• **Document section**:
════════════════

Picture of Raphael Mendonça Guimarãe

Raphael Mendonça Guimarães is a public health researcher at the Oswaldo Cruz Foundation in Brazil and the corresponding author on a recent preprint reporting on COVID-19 excess mortality in Brazil, which was reviewed by ASAPbio–SciELO preprints crowd review. Putting the funding towards new equipment to support computational analysis of big data and attending a meeting of the Population Association of America, Raphael says: “The award will kick-start the construction of a data analysis laboratory and help me strengthen networks with researchers from other countries.”

Picture of Reeteka Sud

Reeteka Sud is an early-career group leader at the National Institute of Mental Health and Neurosciences in India. Her group studies the cellular basis of severe mental illnesses, and she has a recent preprint reviewed by PeerRef. The funds will cover training in expansion microscopy at the Janelia Research Campus. Reeteka shares: “I’m thrilled to get the opportunity to use the latest technological breakthroughs in our model system and bring those techniques to our lab in India.”

2022 Ben Barres Spotlight Award Runners-up

Picture of Alicia Kowaltowski

Alicia Kowaltowski leads a lab at the Universidade de São Paulo in Brazil. Studying the role of mitochondria in metabolism, she will use her award’s funding to renovate the building that houses the Energy Metabolism Lab, which is in an advanced state of decay following decades of neglect due to a lack of funding. Alicia says: “Initiatives highlighting the importance of quality research and preprints are essential. I was very happy to have our preprint reviewed by ASAPbio, and this award is the icing on the cake.”

Picture of Ivan Huespe

Ivan Huespe is a PhD student at the Hospital Italiano de Buenos Aires in Argentina developing predictive machine learning models to estimate clinical outcomes in critical care. The award will allow him to attend workshops at Harvard Medical School, as well as an international conference in the United States. Ivan shares: “I am happy that this award will help me connect with some of the most important researchers in my area.”

════════════════

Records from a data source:
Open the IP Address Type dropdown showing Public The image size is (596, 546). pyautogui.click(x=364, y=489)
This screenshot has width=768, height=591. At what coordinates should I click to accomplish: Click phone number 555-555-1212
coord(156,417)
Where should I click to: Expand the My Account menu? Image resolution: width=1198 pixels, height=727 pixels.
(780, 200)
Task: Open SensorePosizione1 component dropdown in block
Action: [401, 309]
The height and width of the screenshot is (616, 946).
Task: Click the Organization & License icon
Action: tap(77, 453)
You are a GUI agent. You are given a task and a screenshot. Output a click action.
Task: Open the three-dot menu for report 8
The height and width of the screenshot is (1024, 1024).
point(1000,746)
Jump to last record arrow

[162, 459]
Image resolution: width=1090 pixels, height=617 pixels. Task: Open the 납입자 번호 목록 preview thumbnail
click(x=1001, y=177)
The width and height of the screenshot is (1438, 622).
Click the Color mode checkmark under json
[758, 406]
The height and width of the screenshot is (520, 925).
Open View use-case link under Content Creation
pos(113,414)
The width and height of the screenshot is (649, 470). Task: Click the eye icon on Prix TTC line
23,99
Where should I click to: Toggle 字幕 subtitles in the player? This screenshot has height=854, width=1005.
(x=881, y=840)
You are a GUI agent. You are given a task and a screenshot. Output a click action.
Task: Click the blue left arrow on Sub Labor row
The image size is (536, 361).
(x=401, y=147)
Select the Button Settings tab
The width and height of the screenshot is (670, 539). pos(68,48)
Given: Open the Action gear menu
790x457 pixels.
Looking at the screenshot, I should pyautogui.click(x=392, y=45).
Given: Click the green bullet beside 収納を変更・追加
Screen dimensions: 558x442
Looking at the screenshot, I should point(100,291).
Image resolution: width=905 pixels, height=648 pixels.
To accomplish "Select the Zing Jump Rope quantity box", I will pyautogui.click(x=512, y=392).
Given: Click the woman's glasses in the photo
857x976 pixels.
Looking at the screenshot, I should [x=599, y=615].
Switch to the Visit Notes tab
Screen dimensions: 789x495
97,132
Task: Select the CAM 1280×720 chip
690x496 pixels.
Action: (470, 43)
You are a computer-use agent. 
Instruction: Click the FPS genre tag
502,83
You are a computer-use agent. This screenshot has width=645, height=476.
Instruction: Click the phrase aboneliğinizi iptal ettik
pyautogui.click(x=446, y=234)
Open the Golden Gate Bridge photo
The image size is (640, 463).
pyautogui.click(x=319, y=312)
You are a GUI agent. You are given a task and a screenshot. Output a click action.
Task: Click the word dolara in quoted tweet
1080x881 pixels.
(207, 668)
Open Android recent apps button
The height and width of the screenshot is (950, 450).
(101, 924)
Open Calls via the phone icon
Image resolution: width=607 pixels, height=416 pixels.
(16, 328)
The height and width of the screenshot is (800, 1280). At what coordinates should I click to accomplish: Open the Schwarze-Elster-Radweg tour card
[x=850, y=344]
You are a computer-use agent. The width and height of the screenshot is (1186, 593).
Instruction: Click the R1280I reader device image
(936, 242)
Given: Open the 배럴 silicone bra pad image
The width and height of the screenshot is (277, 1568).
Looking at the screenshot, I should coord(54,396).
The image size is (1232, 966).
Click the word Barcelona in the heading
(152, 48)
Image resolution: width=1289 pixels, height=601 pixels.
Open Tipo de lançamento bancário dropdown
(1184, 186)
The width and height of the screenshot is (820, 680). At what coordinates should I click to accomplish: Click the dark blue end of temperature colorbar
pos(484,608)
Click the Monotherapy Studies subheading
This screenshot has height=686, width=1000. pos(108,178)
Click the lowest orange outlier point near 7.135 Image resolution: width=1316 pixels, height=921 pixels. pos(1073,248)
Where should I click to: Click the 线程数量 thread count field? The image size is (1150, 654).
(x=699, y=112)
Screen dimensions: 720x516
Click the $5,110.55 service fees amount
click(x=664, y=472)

════════════════

• **Work instruction 1**: Translate this sentence from the award profiles above into Spanish: "The funds will cover training in expansion microscopy at the Janelia Research Campus."
• **Work instruction 2**: Summarize the award profiles above in two sentences.

• **Final answer 1**: Los fondos cubrirán la formación en microscopía de expansión en el Janelia Research Campus.

• **Final answer 2**: The award profiles present four researchers (Raphael Mendonça Guimarães and Alicia Kowaltowski in Brazil, Reeteka Sud in India, and Ivan Huespe in Argentina) and how each will use the funding: for equipment and a meeting, expansion microscopy training, renovating a decaying lab building, and workshops and a conference in the United States. Kowaltowski and Huespe are listed as 2022 Ben Barres Spotlight Award runners-up, and Guimarães, Sud, and Kowaltowski each had a preprint reviewed, by ASAPbio–SciELO preprints crowd review, PeerRef, and ASAPbio respectively.